フロー理論(Theory of Flow)
<定義>
高度に没頭する活動に伴う精神的な状態
<概要>
・夢中になって本を読んだり、携帯でメールに返信したりしていると、時間を忘れてしまったり、電車で乗り過ごしてしまうことなどがないだろうか?あまりにも集中したために周りに意識が回らず、時間が経つのも忘れるような経験である。このような体験をフローという。
「フロー」とは、何かをしているときに意識を集中し、時間的な感覚が無くなるほど、夢中で没頭している状態である。その時に対象をコントロールできているという意識を持ち、終了後に充実感を感じる。
・「フロー理論」はミハイ・チクセントミハイが発表した。チクセントミハイは1960年代に大人の遊びの研究をしていたが、大人は何かをしているときに、とても楽しく、わくわくして、夢中になって有意義な時間を過ごしている体験をしていることがあることが気になった。チクセントミハイ自身は山登り、チェス、絵画を描くことなどで同じような経験をしていた。この現象に強い興味をもち、これを突きとめようと思った。そんなことからフローの研究が始まった。フローになって仕事をしているときは一生懸命になり本人は充実している。また、マネジメントの視点から見るとメンバーが最大の生産性をあげてくれているときでもある。
・ フローになる要素
では、どのようにしたら自分も部下もフローになるのだろうか?どのような要素が必要なのであろうか?特に仕事場でのフローになる条件について考えてみる。
まず、第一にチャレンジである。自分の持っているスキルや能力をストレッチするような適切なレベルのチャレンジがフローを起こす。

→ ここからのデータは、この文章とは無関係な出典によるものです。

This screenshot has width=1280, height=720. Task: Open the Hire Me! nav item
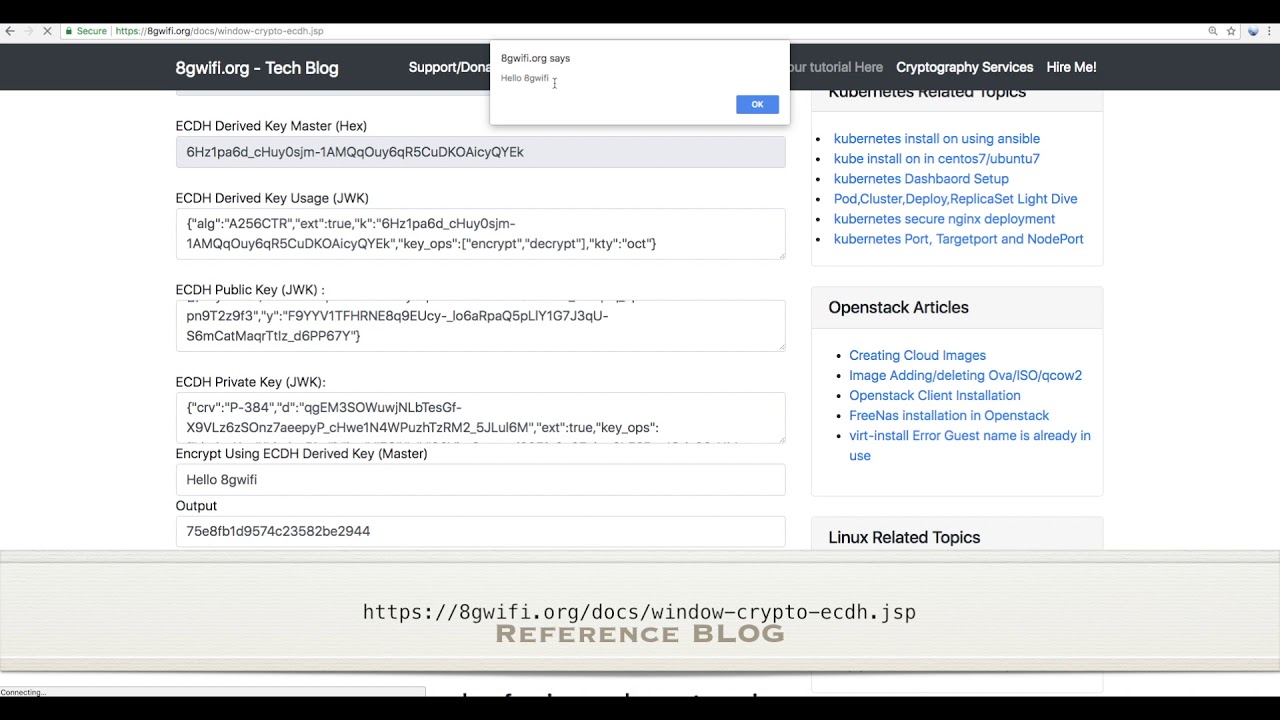1071,67
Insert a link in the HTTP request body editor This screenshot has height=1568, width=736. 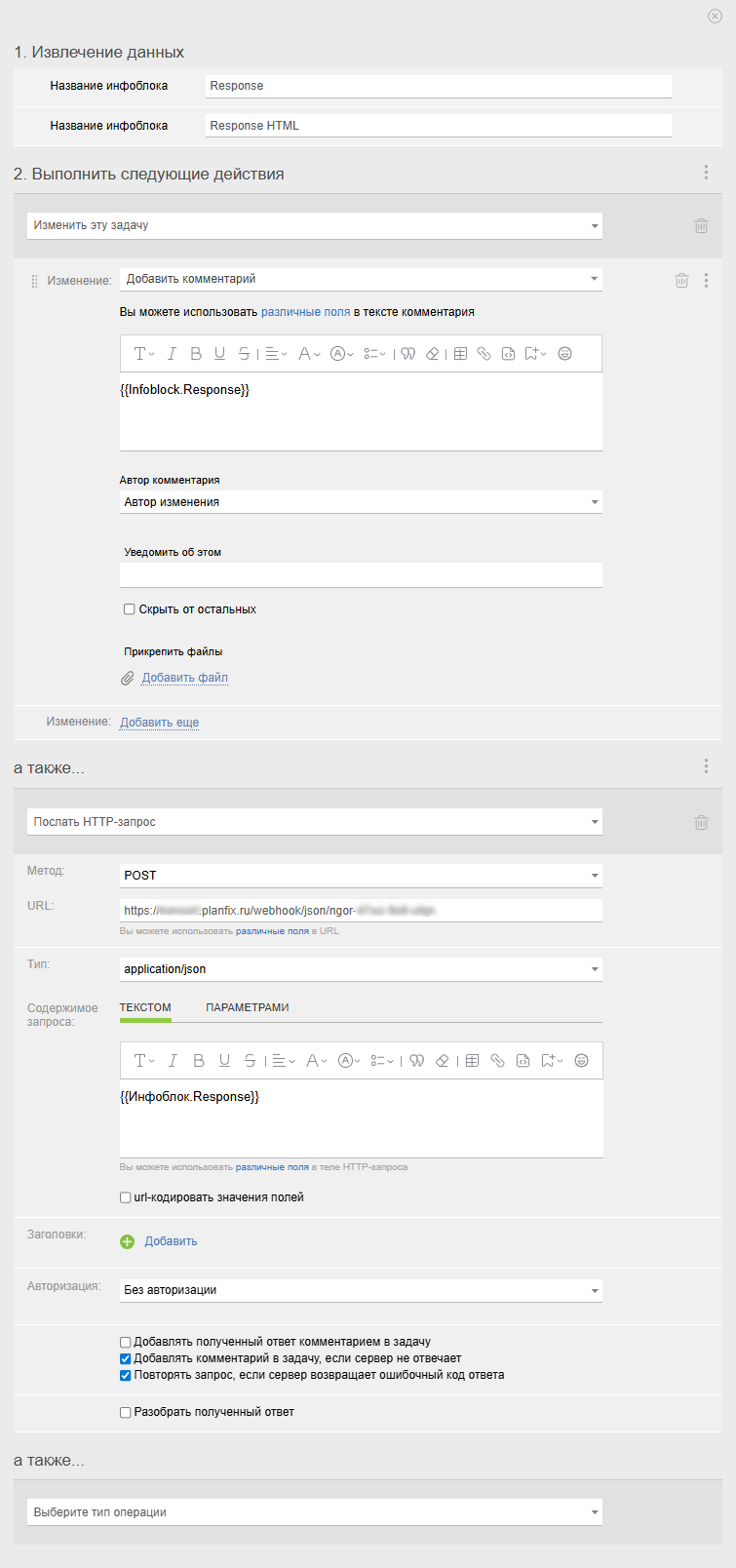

チクセントミハイのこの図はチャレンジレベルと能力の関係を分かりやすく示している。横軸のスキルレベルと縦軸のチャレンジレベルの関係を見てほしい。スキルが高くて、チャレンジレベルが低いこと。つまり、簡単にすぐにできることでは人は退屈になってしまう。また、チャレンジのレベルが高すぎて、手持ちのスキルや能力では追いつかないようなことでは不安になってしまう。どちらも、フローになるほど思い切り打ちこむことが出来ない。頑張ればできるという適切なレベルのチャレンジがフローを呼ぶ。手持ちのスキルよりややチャレンジが必要なレベルだ。